ASSIGNMENT »
Look through the records below for the line holding "You are a computer-use". Write it out exactly, with each following line through the line holding "Instruction: Click the".

EXERCISE MATERIALS »

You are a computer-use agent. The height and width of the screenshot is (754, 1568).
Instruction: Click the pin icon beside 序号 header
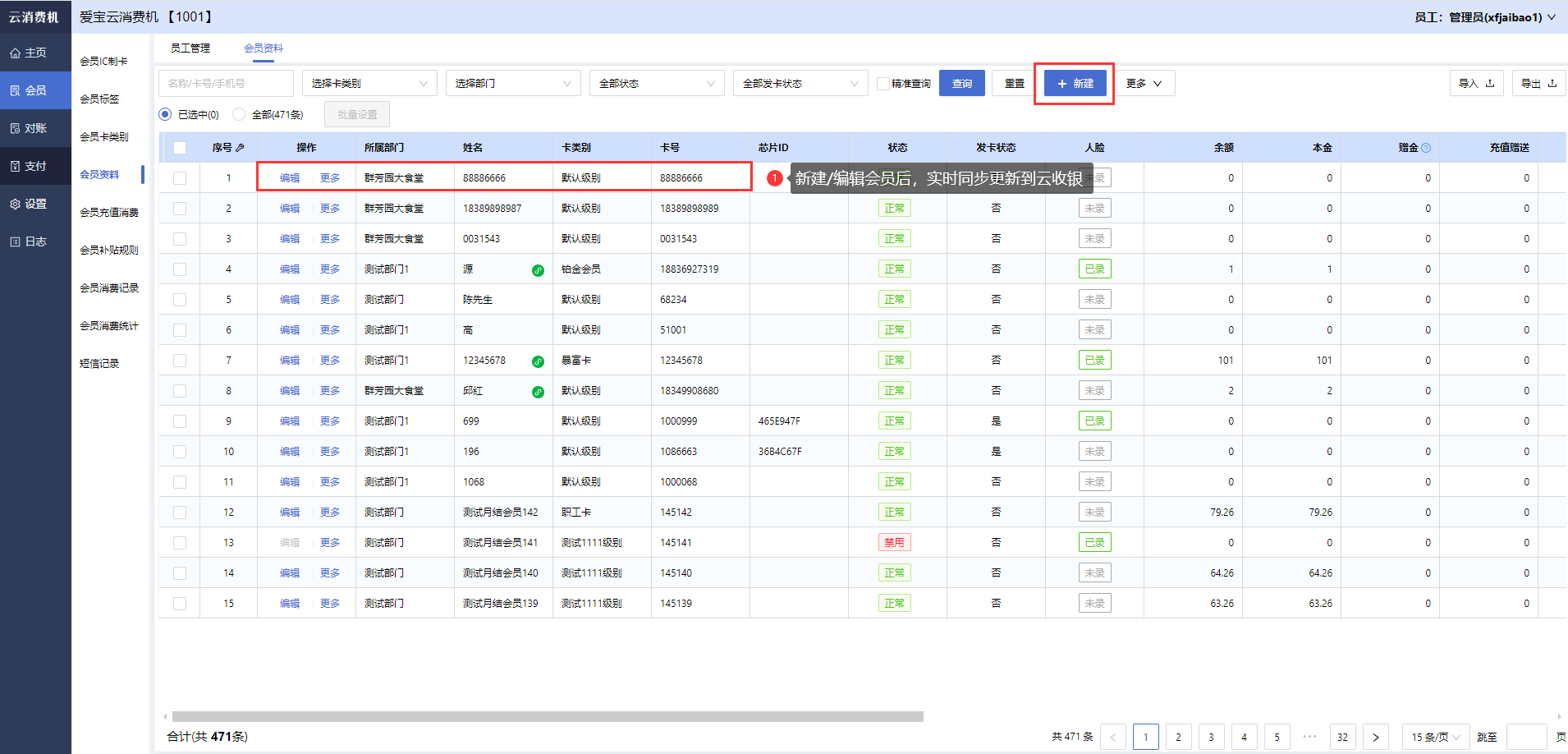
--
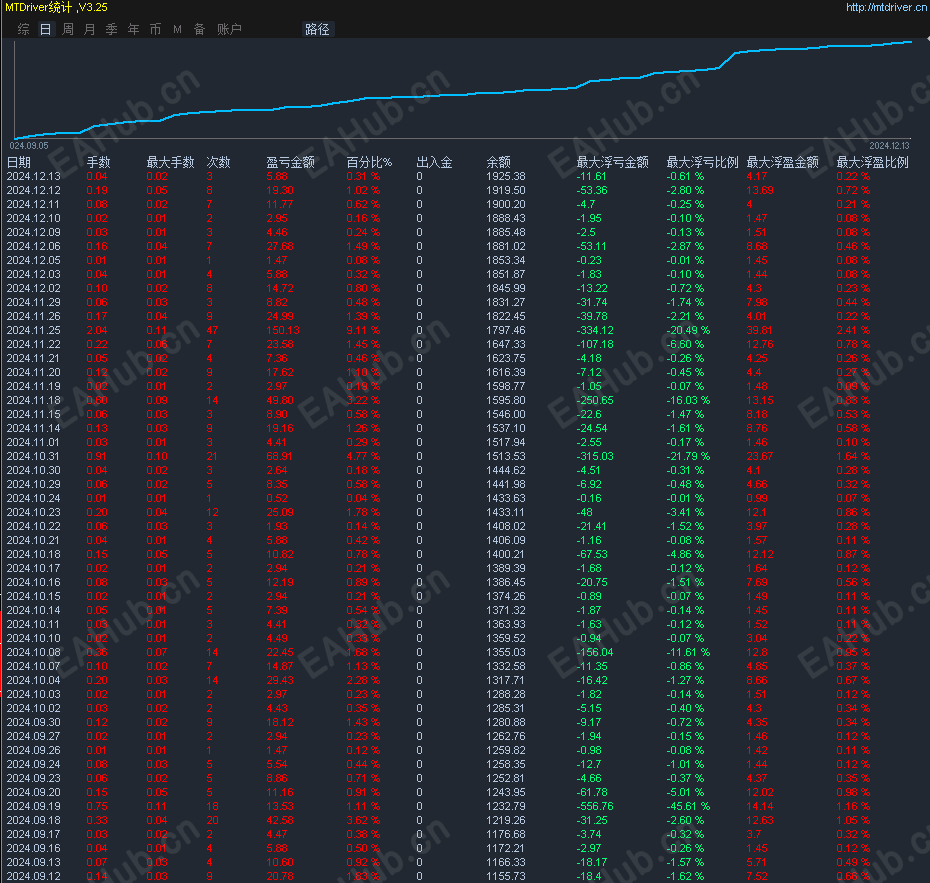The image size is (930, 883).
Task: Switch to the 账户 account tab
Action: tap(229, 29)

EXERCISE RESPONSE »
You are a computer-use agent. The height and width of the screenshot is (754, 1568).
Instruction: Click the pin icon beside 序号 header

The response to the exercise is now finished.